| Document extract |
Studio album by Wolfshead
- Released: October 27, 2017
- Genre: Heavy metal; Doom metal; Hard rock;
- Length: 38:08
- Label: Rockshots

Wolfshead chronology
| Caput Lupinum (2015) | Leaden (2017) | II: Ravings from the Gutter (2025) |

= Leaden =

Leaden is the debut studio album by Finnish metal band Wolfshead. It was released on October 27, 2017, through Rockshots Records.

==Background and promotion==
The album follows the release of two demos and an EP, Caput Lupinum (2015), and was initially announced on September 11, 2017. A lyric video for the song "Division Of The Damned" was released on October 23.

== Critical reception ==

In a review for Dead Rhetoric, Katarina McGinn wrote: "Cooking up a musical stew of influences that rear back into the 60’s/70’s/early 80’s, it’s obvious that the quarter aim to keep the focus on doom, traditional, and NWOBHM riffing and conjoining melodies, the tempos swinging and grooving along in proper support." She concluded that "Wolfshead g[a]ve us another product to treasure."

| Entries shown |
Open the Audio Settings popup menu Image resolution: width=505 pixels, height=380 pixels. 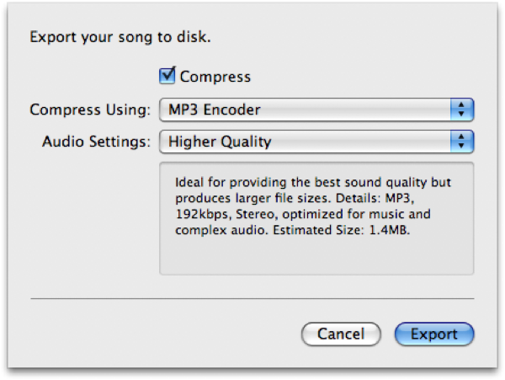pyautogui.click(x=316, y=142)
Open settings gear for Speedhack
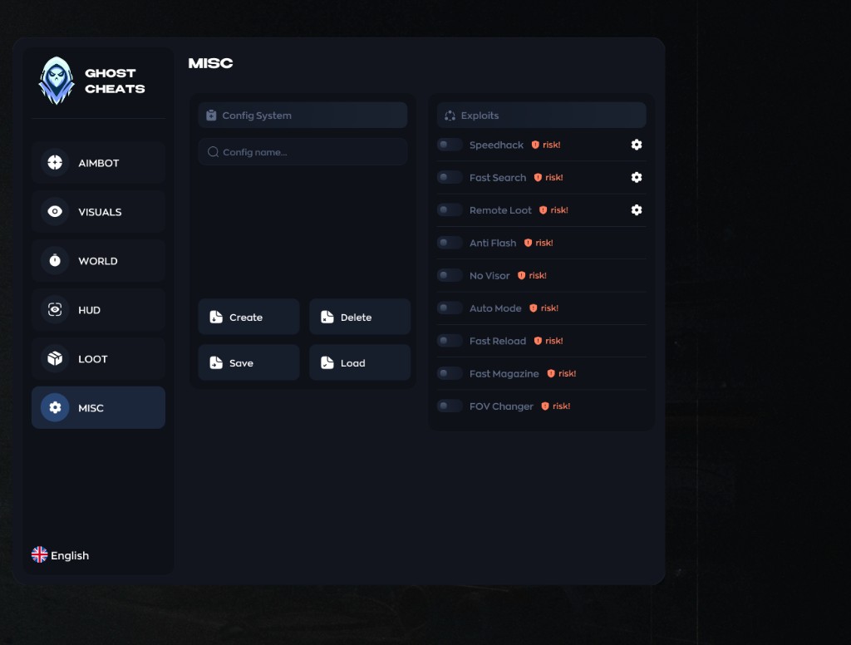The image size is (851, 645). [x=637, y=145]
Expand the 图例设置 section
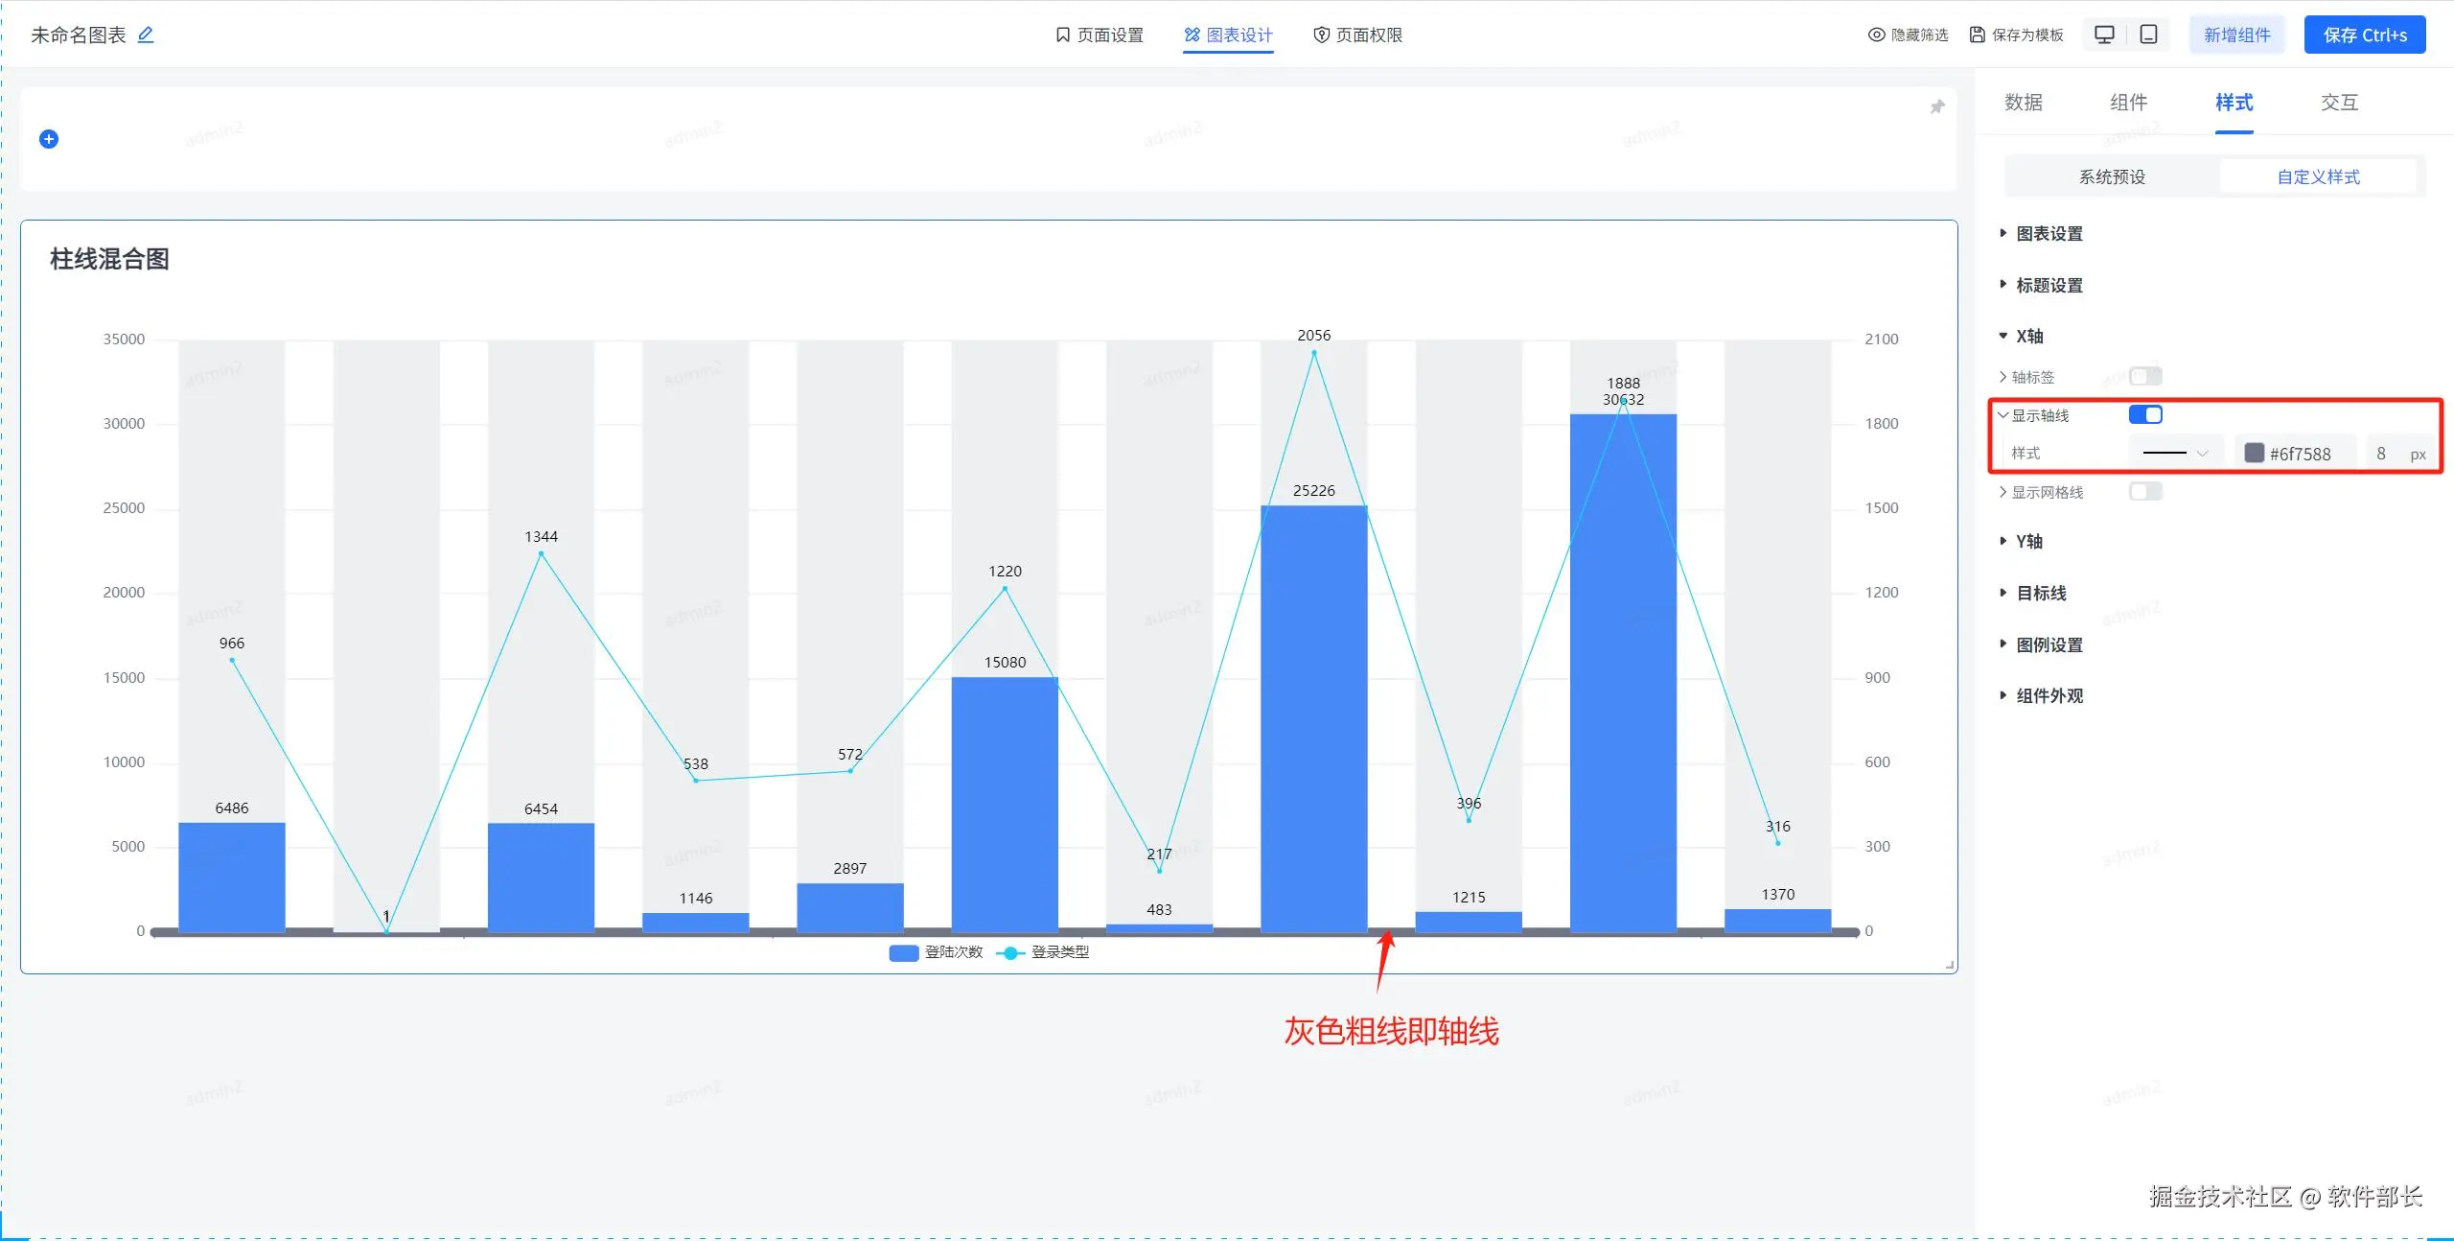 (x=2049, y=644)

* * *

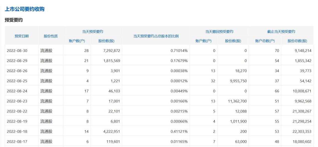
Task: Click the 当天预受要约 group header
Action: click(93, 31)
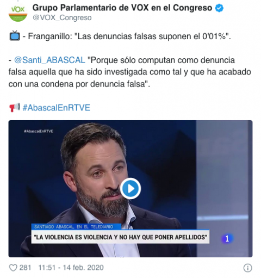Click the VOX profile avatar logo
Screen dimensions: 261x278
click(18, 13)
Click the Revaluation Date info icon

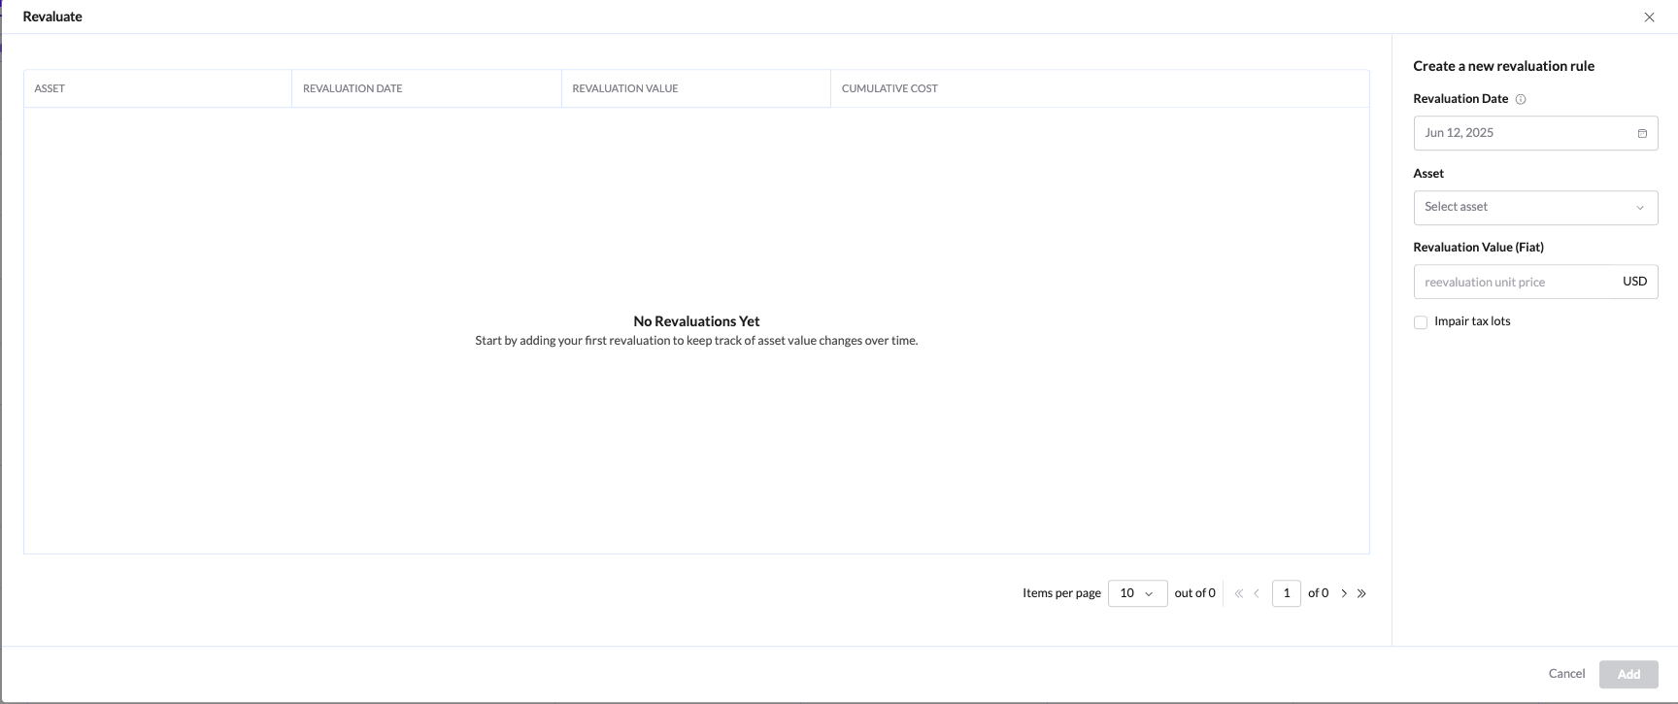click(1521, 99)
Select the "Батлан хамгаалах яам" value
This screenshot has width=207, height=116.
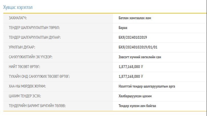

| Set problem 1 |
Reproduce the passage of the Leaden album article starting at "Wolfshead chronology" and ending at "through Rockshots Records.".
| Set problem 2 |
According to the Leaden album article, on what date was the album initially announced?
| Set problem 3 |
Write the next part of the Leaden album article, picking up after its final sentence.

| Output 1 |
Wolfshead chronology
| Caput Lupinum (2015) | Leaden (2017) | II: Ravings from the Gutter (2025) |

= Leaden =

Leaden is the debut studio album by Finnish metal band Wolfshead. It was released on October 27, 2017, through Rockshots Records.

| Output 2 |
September 11, 2017

| Output 3 |
Luxi Lahtinen, writing for The Metal Crypt, praised the band for "[going] back to the roots of Heavy Rock and Metal" and reproducing "that warm, organic, and authentic sound of the 70s". Johnny Z. of Metal Na Lata stated: "Using and abusing guitar riffs and powerful vocals, the band achieves great results in both fast-paced and more melancholic songs." Metal Temple's Joganegar applauded the group's willigness to experiment "with such distinctive and contrasting tones", describing the album as "A grade Metal". Joonas Hynninen of Metalliluola opined that the group properly paid tribute to their classic metal influences while maintaining their own sound; he also praised the album's low-key production.

Multiple reviewers noted influences from classic bands like Black Sabbath and Motörhead.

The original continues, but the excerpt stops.